And because as a kid I so very often prided myself on being, as they say, too cool for school, I always found them embarrassing and dumb. For no particular reason, of course - it's just that I was a kid and found most everything that could be put into cheerful poster form at school to be terribly cheesy. Attitude schmattitude. Bo-ring.
It's very strange how in some ways, kids are the big cynics and adults are the big open-hearted softies, and it others it's exactly the opposite. Understanding, valuing, and respecting the massive importance and power of a positive attitude is something I have only come to understand as an adult. It's also only as an adult how much I've come to understand that attitude is 100% a choice. It's not always an easy choice, especially when your mind is in a continual habit of having a negative attitude or simply not exercising any power of altering your attitude, but it is a choice, every single damn time.
One of the many benefits of yoga is that as you practice watching your thoughts and detaching yourself from identifying solely with your thoughts and emotions (which change with the breeze), you start to gain an understanding of that choice. With practice, it gets easier and easier.
It's a continual challenge for me, and some days go better than others, but I always appreciate reminders that it truly is all about attitude - attitude is everything.
I'll close with a quote from one of the many birth stories that has been reminding me of this fact. In anticipation of the newest members of my family being born soon (but not soon enough for me!), I've been reading bits and pieces of the birth stories at the beginning of Ina May Gaskin's masterpiece, Spiritual Midwifery.
It's amazing for so many reasons - for one, the hippie lingo of the era is truly something to behold - but one of the most common threads I find in these stories and in the philosophies Gaskin and her team of midwives espouse, is that you can choose to have a good experience or a bad experience. You can choose to identify as pain or sensation. The mind is more profoundly powerful than any of us know, and so many of these stories are proof of that. Obviously they deal exclusively with childbirth, but if they can apply these principles to childbirth - how much more easily can we apply the lesson to every other trial and tribulation life throws our way?

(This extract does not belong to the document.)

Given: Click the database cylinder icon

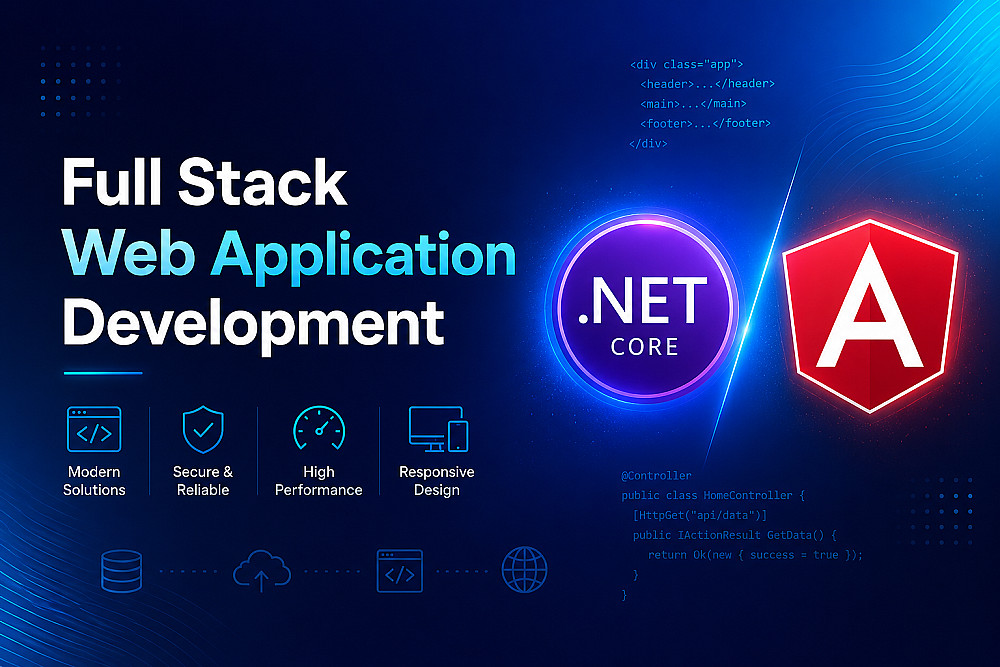Looking at the screenshot, I should coord(121,571).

This is an excerpt from a woman named Linda's birth story, "Rear Entry," describing the first breech birth performed at The Farm (as opposed to the local hospital). Dr. Williams, local OB and great partner to the midwives at The Farm, was skeptical about the possibility of a drug-free breech and was attending the birth to be on hand in case of emergency. Here, Linda is talking about the pressure she felt leading up to the birth.
"I got emotional and teary again, and later Ina May and Margaret came over and said they wanted to know where I was at, because both times Ina May had seen me I had been upset and crying. Ina May said that The Farm women had a really good reputation with the local hospital because of how they had their babies, and if I started blubbering at everything, how was I going to have a baby without anesthesia? I realized right then that I had to stop being self-indulgent and straighten up. I promised them right there that I was going to do it right and they trusted me. I really believe that any woman has the option to chicken out or not. I felt like I had made a vow to have a good time at my birthing, and I knew a month ahead of time I was going to have fun. That left the rest of my pregnancy to look forward to it."
Spoiler alert: She does indeed have fun.
How amazing is that attitude? How many people these days do you ever think stop to check themselves and stop being self-indulgent and "straighten up?" I love it and look at it as a challenge to live up to.